Exercise objective =
Return only this: the line with "951x582 pixels. At" and all the lines that follow it below, through the final one, exactly as they are.

Source records =
____

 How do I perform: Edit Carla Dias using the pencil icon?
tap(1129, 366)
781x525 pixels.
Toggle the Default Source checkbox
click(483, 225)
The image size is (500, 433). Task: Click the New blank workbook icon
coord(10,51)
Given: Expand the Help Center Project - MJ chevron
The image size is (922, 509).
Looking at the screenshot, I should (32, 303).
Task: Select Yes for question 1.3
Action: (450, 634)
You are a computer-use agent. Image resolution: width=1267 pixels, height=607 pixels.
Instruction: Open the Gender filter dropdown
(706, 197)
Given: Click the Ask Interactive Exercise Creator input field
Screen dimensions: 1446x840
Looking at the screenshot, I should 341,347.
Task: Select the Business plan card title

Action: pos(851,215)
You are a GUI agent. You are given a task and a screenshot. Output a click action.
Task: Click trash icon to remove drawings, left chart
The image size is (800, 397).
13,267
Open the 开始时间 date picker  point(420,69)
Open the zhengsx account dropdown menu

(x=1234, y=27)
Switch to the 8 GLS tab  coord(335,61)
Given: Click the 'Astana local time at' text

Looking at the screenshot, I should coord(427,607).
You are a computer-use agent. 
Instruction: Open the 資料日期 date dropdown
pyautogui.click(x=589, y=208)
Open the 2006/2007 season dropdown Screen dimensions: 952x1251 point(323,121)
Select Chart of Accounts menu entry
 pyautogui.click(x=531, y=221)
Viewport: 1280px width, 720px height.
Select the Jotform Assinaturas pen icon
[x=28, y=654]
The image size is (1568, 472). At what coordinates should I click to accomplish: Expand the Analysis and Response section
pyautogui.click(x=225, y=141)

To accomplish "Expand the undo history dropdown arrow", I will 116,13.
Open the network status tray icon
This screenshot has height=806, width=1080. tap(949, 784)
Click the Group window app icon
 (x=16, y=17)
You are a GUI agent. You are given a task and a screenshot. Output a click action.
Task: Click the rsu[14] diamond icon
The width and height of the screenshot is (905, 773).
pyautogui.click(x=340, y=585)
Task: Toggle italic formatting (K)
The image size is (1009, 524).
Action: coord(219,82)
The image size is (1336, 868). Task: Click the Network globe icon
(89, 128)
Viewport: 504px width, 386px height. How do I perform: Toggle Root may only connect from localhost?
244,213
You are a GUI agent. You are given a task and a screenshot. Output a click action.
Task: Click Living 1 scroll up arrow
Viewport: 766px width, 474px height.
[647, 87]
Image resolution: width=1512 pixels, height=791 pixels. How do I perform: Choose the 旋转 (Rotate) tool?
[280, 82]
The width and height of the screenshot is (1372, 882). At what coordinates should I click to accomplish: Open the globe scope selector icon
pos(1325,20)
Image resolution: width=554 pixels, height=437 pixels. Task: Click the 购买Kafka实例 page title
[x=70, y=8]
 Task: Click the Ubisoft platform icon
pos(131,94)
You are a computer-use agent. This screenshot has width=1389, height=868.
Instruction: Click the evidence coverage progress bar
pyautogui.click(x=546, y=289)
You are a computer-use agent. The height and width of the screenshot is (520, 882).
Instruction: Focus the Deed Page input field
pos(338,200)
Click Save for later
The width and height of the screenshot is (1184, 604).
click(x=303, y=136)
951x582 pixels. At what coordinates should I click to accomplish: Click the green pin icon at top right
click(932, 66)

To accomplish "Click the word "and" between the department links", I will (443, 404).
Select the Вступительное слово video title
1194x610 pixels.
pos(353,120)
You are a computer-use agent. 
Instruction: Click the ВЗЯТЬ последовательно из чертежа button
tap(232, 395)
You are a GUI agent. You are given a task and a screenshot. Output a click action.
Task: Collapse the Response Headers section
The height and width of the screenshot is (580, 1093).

____

Written reply =
951x582 pixels. At what coordinates should I click to accomplish: Click the green pin icon at top right
click(932, 66)

To accomplish "Click the word "and" between the department links", I will (443, 404).
Select the Вступительное слово video title
1194x610 pixels.
pos(353,120)
You are a computer-use agent. 
Instruction: Click the ВЗЯТЬ последовательно из чертежа button
tap(232, 395)
You are a GUI agent. You are given a task and a screenshot. Output a click action.
Task: Collapse the Response Headers section
The height and width of the screenshot is (580, 1093).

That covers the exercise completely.